THE RECORDS below:

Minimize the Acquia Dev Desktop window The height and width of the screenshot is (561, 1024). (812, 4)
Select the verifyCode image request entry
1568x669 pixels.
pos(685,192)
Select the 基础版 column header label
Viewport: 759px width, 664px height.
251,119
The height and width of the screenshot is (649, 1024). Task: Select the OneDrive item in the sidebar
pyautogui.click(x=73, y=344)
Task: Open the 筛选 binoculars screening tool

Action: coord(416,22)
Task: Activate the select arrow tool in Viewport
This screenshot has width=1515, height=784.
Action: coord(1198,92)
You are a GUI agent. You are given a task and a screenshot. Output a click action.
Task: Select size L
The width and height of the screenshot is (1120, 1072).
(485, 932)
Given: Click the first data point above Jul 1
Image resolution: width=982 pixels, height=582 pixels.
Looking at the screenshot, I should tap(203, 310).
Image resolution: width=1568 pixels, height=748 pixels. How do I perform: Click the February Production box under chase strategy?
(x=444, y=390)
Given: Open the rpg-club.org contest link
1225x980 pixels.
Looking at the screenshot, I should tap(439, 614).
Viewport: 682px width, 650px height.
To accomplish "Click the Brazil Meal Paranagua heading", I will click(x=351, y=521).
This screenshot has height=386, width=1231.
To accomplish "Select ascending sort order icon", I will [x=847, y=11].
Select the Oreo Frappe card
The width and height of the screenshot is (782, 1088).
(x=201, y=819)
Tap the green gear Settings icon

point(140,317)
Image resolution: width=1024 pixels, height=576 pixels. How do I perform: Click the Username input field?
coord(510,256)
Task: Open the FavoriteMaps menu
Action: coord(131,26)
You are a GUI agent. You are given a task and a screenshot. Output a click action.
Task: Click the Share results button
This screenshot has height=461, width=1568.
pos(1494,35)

End of THE RECORDS.

▸ PROBLEM TO WORK ON:
Please give an exact copy of every entry.

▸ RESULT OF THIS TASK:
Minimize the Acquia Dev Desktop window The height and width of the screenshot is (561, 1024). (812, 4)
Select the verifyCode image request entry
1568x669 pixels.
pos(685,192)
Select the 基础版 column header label
Viewport: 759px width, 664px height.
251,119
The height and width of the screenshot is (649, 1024). Task: Select the OneDrive item in the sidebar
pyautogui.click(x=73, y=344)
Task: Open the 筛选 binoculars screening tool

Action: coord(416,22)
Task: Activate the select arrow tool in Viewport
This screenshot has width=1515, height=784.
Action: coord(1198,92)
You are a GUI agent. You are given a task and a screenshot. Output a click action.
Task: Select size L
The width and height of the screenshot is (1120, 1072).
(485, 932)
Given: Click the first data point above Jul 1
Image resolution: width=982 pixels, height=582 pixels.
Looking at the screenshot, I should tap(203, 310).
Image resolution: width=1568 pixels, height=748 pixels. How do I perform: Click the February Production box under chase strategy?
(x=444, y=390)
Given: Open the rpg-club.org contest link
1225x980 pixels.
Looking at the screenshot, I should tap(439, 614).
Viewport: 682px width, 650px height.
To accomplish "Click the Brazil Meal Paranagua heading", I will click(x=351, y=521).
This screenshot has height=386, width=1231.
To accomplish "Select ascending sort order icon", I will [x=847, y=11].
Select the Oreo Frappe card
The width and height of the screenshot is (782, 1088).
(x=201, y=819)
Tap the green gear Settings icon

point(140,317)
Image resolution: width=1024 pixels, height=576 pixels. How do I perform: Click the Username input field?
coord(510,256)
Task: Open the FavoriteMaps menu
Action: coord(131,26)
You are a GUI agent. You are given a task and a screenshot. Output a click action.
Task: Click the Share results button
This screenshot has height=461, width=1568.
pos(1494,35)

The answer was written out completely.